The launch of the revamped Nokia 3310 handset, 17 years after its debut, and unveiling of a new Android-powered Blackberry with an old-school physical keyboard show how phone companies are using nostalgia to their advantage.
Looking Back For A Better Future.
With new product launches in the technology and communications markets, it’s often the case that the styling, as well as the features, is forward looking. Unfortunately, this can mean that competing products can look similar and many of the positive associations that people have with older models can be lost. Particularly with the re-vamped Nokia 3310 re-launch, and with the new Android-powered Blackberry, mobile phone companies appear to be trying to achieve ‘contrast’ and therefore grab attention and headlines and re-ignite positive past associations.

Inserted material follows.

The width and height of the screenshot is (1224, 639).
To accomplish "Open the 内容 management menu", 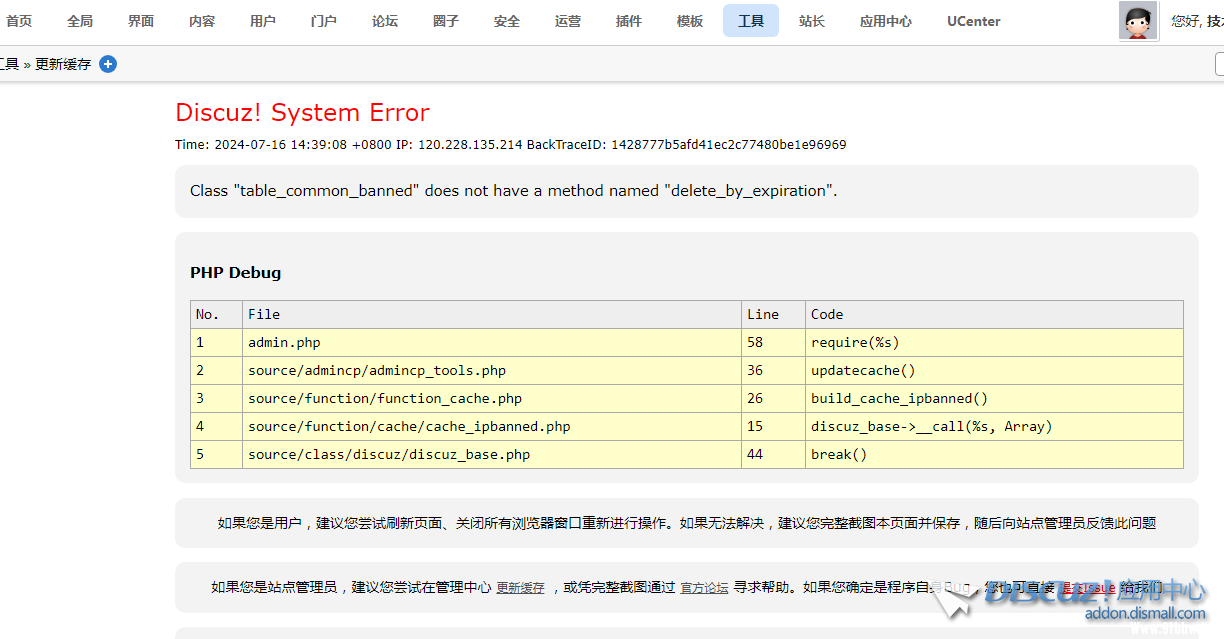I will pyautogui.click(x=202, y=21).
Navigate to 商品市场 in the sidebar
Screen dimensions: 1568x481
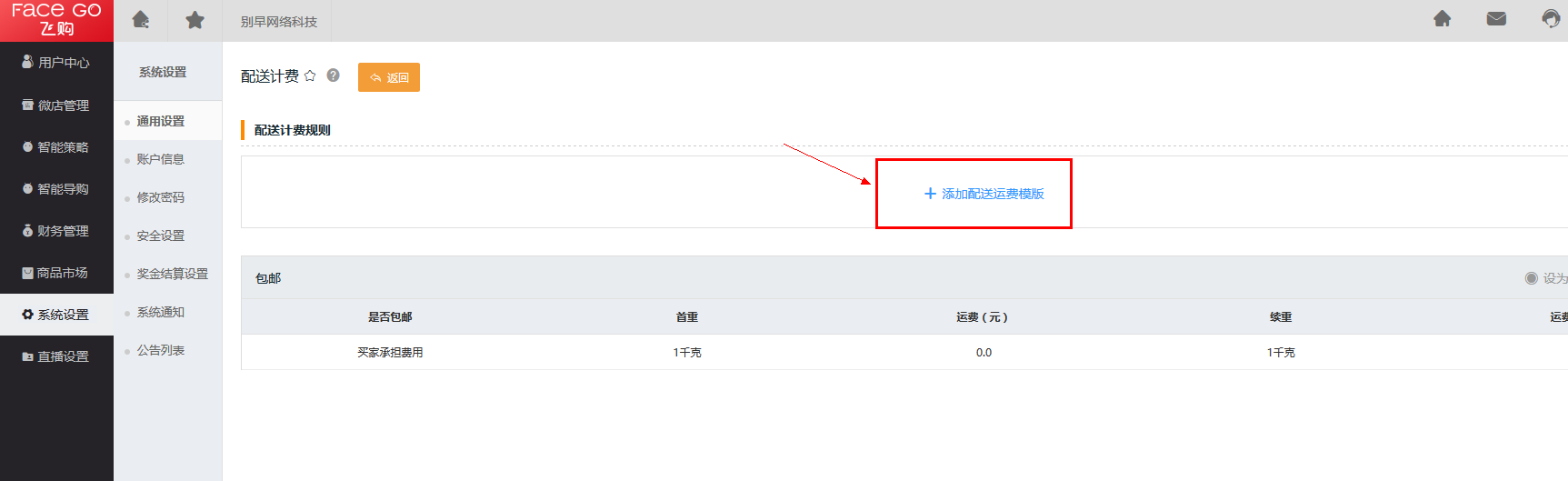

Customers are, therefore, being offered two things in one - modern features, coupled with a styling and simplicity that they have emotional (and therefore engaging) connections with.
The Nokia 3310.
The new version of the Nokia 3310 (unveiled at the Mobile World Congress in Barcelona) is actually being released under licence by Finnish start-up HMD Global because Nokia now manufactures telecoms equipment but doesn’t actually make phones.
Nevertheless, Nokia's original 3310 was the first mass-market mobile, and by re-introducing a version of it (updated inside), HMD Global could expect to take advantage of “Restorative nostalgia” (refer Svetlana Boym) i.e. a kind of positive rebuilding of a ‘nostos’ or lost brand (and brand values) home in the minds of customers.
In terms of the features it offers, users may be most impressed by its long battery life, as the colour-screened phone has up to a month's standby time, and can deliver more than 22 hours of talk time.
Technical commentators have pointed out that users may be less impressed by its 2.5G connectivity, relatively small range of apps, and two megapixel camera. Some commentators have already pigeon-holed it a kind of ‘holiday phone’ i.e. one that is just for essential but would spend most of its time turned off.
One thing the new 3310 has been very successful at is grabbing attention and headlines.
The newly unveiled Blackberry, which is also being made under licence (by Chinese phone-maker TCL Communication) is using similar visual tactics by having an older look and a physical keyboard. Tapping into the strong brand values of the Blackberry glory days makes a lot of sense when trying to revive a brand.
What Does This Mean To Your Business?
If you’re a phone retailer for example, these models may be good attention grabbers for your business and may perform well in terms of sales, perhaps attracting older or less technically knowledgeable customers to your store. For any other business, this story illustrates how powerful old, positive, product and brand associations can be in terms of nostalgia, and emotional engagement. This is often the reason why many companies re-release old adverts that remind customers of the company’s history, and of their own associations with a well-loved brand. Simplicity and ease of use are also things that customers like e.g. an old-style keypad phone. Simple products can be non-threatening, attractive, and can enable customers to more easily their advantages.